(Collected data)

>>>>>

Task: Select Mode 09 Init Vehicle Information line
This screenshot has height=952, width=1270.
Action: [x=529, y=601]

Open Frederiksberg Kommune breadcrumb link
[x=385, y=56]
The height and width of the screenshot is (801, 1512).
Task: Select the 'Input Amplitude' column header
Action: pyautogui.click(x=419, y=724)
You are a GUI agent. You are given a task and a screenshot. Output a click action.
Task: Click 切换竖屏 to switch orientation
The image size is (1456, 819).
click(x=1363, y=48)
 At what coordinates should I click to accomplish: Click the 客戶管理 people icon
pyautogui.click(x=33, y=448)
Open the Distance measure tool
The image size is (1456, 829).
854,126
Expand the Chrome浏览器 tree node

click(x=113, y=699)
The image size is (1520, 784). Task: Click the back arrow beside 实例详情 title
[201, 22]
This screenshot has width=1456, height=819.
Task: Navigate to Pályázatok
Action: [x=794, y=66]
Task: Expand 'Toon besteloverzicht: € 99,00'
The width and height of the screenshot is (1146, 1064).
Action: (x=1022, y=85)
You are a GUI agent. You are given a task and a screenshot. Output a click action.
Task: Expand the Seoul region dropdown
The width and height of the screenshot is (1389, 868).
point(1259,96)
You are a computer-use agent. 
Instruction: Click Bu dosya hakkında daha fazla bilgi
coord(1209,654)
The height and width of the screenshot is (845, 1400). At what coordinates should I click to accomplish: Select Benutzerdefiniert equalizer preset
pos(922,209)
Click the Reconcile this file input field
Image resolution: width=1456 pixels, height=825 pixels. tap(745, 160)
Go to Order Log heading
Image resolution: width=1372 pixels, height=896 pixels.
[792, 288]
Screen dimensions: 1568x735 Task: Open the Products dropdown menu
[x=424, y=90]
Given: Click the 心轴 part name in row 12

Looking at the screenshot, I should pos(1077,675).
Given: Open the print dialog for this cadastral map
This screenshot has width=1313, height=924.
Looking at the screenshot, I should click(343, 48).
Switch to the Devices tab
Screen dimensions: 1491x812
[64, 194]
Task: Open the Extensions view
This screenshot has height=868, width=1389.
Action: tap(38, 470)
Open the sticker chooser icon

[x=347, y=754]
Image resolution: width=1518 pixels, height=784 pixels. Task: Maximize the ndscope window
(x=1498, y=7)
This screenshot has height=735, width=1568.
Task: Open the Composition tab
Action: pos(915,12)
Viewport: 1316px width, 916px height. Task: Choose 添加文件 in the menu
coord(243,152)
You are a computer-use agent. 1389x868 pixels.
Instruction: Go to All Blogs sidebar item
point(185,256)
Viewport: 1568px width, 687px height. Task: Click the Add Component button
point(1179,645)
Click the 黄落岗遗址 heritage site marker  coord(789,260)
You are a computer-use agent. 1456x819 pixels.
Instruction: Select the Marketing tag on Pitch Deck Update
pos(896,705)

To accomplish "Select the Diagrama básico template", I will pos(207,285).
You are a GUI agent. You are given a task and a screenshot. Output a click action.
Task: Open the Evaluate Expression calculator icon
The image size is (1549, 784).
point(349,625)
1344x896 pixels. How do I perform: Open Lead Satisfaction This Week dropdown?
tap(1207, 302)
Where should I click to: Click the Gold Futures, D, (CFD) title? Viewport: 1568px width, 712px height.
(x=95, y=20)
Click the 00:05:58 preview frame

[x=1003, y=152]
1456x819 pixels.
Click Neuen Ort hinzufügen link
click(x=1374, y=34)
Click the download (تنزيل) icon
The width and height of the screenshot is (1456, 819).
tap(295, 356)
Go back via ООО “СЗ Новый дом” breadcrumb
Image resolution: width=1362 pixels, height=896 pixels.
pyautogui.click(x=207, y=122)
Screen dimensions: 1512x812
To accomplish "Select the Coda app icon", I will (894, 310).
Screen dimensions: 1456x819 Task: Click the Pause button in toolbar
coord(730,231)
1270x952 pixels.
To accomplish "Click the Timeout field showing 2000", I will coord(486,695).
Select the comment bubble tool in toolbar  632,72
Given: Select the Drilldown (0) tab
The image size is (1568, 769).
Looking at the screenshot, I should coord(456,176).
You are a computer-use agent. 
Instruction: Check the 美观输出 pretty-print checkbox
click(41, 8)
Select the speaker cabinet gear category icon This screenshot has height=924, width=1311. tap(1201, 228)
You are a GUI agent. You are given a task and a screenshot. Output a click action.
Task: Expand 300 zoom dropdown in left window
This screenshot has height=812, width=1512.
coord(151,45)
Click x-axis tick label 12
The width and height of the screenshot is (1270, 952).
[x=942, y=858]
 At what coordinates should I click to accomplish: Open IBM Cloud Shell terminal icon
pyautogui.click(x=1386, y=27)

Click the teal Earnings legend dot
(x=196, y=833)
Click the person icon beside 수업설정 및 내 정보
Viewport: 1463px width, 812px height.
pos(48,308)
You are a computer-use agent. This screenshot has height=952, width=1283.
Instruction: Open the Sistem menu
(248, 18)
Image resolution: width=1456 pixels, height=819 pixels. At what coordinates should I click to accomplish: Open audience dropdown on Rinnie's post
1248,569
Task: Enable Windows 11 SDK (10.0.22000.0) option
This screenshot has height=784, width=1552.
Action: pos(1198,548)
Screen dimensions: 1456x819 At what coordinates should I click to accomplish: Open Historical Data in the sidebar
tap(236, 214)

<<<<<

● PROBLEM TO WORK ON
Once you find the line containing "This screenshot has height=784, width=1552.", copy it and every line after it through the end of the records, exactly as they stand.

● EXPECTED ANSWER
This screenshot has height=784, width=1552.
Action: pos(1198,548)
Screen dimensions: 1456x819 At what coordinates should I click to accomplish: Open Historical Data in the sidebar
tap(236, 214)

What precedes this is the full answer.